AMBUSKE: In Johnson’s mental geography, the Haudenosaunee were one of the keys to British success in North America. Eleazor Wheelock, a Congregational minister from Connecticut who led mostly unsuccessful efforts to convert the Haudenosaunee to Christianity, shared Johnson’s conviction. 

AMBUSKE: Maeve Kane, Associate Professor of History at the University of Albany, explains: 

MAEVE KANE: Wheelock is very focused on the conversion of the Haudenosaunee. He calls them the key to North America, both before and after the Seven Years War. In the years before the Seven Years' War, and during the Seven Years' War, New England in general had been the target of French and allied Indigenous attacks. There's an interesting poem that's published in England in 1710 or 12. That basically argues that the Haudenosaunee should be married to the daughters of England to protect them from Catholic incursion. And this this very strange gendered metaphor, but that's really how New England is thinking about the Haudenosaunee. that they're kind of the protectors from the French. Wheelock is informed by all of that.

AMBUSKE: As the Seneca’s decision to side with Pontiac might suggest, Britain’s relationship with the Haudenosaunee after the Seven Years’ War had become more complicated.

KANE: I think it becomes much more tense. The British are looking at this and much of what Wheelock himself right that the Haudenosaunee are the key to North America. It's informed by tensions with the French but he writes this after the Seven Years' War, and he continues to conceive of the Haudenosaunee as a kind of a shield from western Indian nations, as well as the key to converting the rest of North America. So they're seen as very influential politically and diplomatically among Indigenous people. But I think broadly, the British had been anxious about Haudenosaunee alliances before the Seven Years' War, but the end of the Seven Years War' really calls into question like, the Haudenosaunee are the other large military power on the continent. They had been pivotal in the Seven Years' War. Why aren't they subjects of the British king?

AMBUSKE: For Sir William Johnson and for the Haudenosaunee, bringing the Seneca back into fold was paramount. Keeping the chain of friendship with the Haudenosaunee polished and bright was crucial to Johnson’s own standing among Indigenous nations, and among the king’s ministers. And the Haudenosaunee knew that a fractured confederacy would make it difficult to maintain their claim to authority over the peoples of the Ohio Country.

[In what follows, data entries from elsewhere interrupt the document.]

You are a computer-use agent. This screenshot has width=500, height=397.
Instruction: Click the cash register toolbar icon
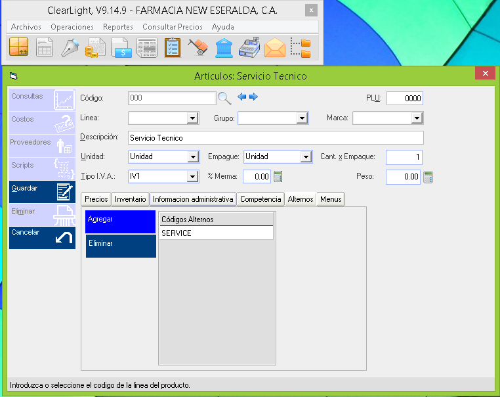[249, 48]
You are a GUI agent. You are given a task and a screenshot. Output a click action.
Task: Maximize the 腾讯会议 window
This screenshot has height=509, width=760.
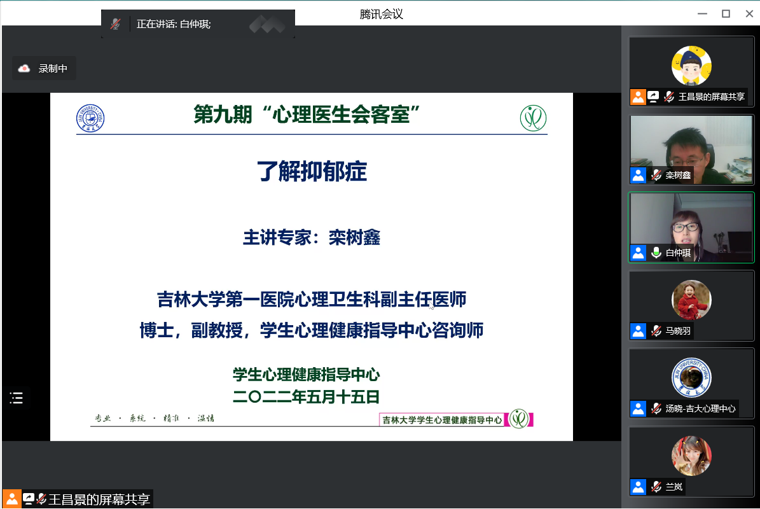coord(726,14)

AMBUSKE: In July of 1764, Johnson met with about 2,000 people from 24 different nations at Fort Niagara to make peace. The Haudenosaunee and the wayward Seneca were among the attendees, as were the Ojibwa, Mississaugas, and many others. After weeks of negotiations, whose success depended in part on the influence of Molly Brandt, a member of the Mohawk nation as well as Johnson’s wife, the delegates signed a treaty on August 1. 

AMBUSKE: It was a pivotal moment in British American and Indigenous history. In the Treaty of Fort Niagara, the assembled Indigenous nations accepted the Royal Proclamation of 1763, and the Crown’s acknowledgment of their rights as independent nations living under the king’s protection. It restored the Seneca to the Covenant Chain and brought the western nations present into the British-Indigenous alliance. They  agreed to return captives and allow trade to resume at British forts in their homelands. Johnson and the British promised to reopen that trade and prosecute settlers who violated the boundary line, which had yet to be mapped.  

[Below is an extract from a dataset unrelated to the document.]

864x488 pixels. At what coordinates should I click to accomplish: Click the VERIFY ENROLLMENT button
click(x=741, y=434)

AMBUSKE: And the agreement put into practice the Proclamation’s directive that only the Crown could acquire land from Indigenous peoples, and only then through treaty-making. In acknowledgment of having caused the chain of friendship to lose its luster, the Seneca agreed, at Johnson’s insistence, to give the British a four-mile strip of land along the Niagara River.

AMBUSKE: The treaty didn’t end Pontiac’s War. The Delawares, the Shawnees, the Odawas, and other allied nations didn’t attend the conference. The conflict carried on for another year, and while raids continued on British settlers, and two British armies marched into the Ohio Country in 1764, there wasn’t a climactic battle. Instead, Colonels John Bradstreet and Henry Bouquet, backed by the presence of their respective armies, signed treaties with Ohio peoples that restored peace. Pontiac himself signed a treaty with Sir William Johnson in 1766. 

AMBUSKE: But what the Treaty of Fort Niagara did do was formalize the Proclamation of 1763 as the law of the land. And together with John Stuart's efforts at Augusta, it made the Board of Trade’s imagined proclamation line a real possibility.

AMBUSKE: Here’s Max Edelson:

EDELSON: When I started my research and what I learned in doing this research is that the proclamation line may have been an abstraction but it initiated a process of negotiation where Native Americans and British officials met at multiple diplomatic meetings they called congresses over the 1760s and 17 said 70s And they talked about a lot of things at these diplomatic meetings. One of them was peace and justice, the terms of trade. But they always talked about how each Indian nation saw its boundary line with the provinces of British America. If you read the transcriptions of these meetings, they're often geographic landmarks and markers about what they've agreed to about where this line should go.

AMBUSKE: Unlike the coastal surveys and township divisions inscribed on Prince Edward Island, the Proclamation Line would not be imposed from above. Instead, it would be created piece by piece, segment by segment, first through diplomacy, and then in the field, over the course of the next 10 years.

EDELSON: What's really remarkable about this process is this negotiated proclamation line was followed by an actual surveying team that was sent out, for instance, to show the boundary between the Creek Indians and the Georgia colony. But not only were British surveyors involved in surveying that line, Indian representatives accompany them on the surveying expeditions, really to make it clear that they were not going to take it the British were not going to take advantage of this moment and their technology of surveying in order to defraud Native Americans, British officials counted on those Indian participants in the surveys, going back to their towns, going back to their communities and saying, I saw with my own eyes where they marked the boundary line and it conformed to what we agreed to at the diplomatic meeting. 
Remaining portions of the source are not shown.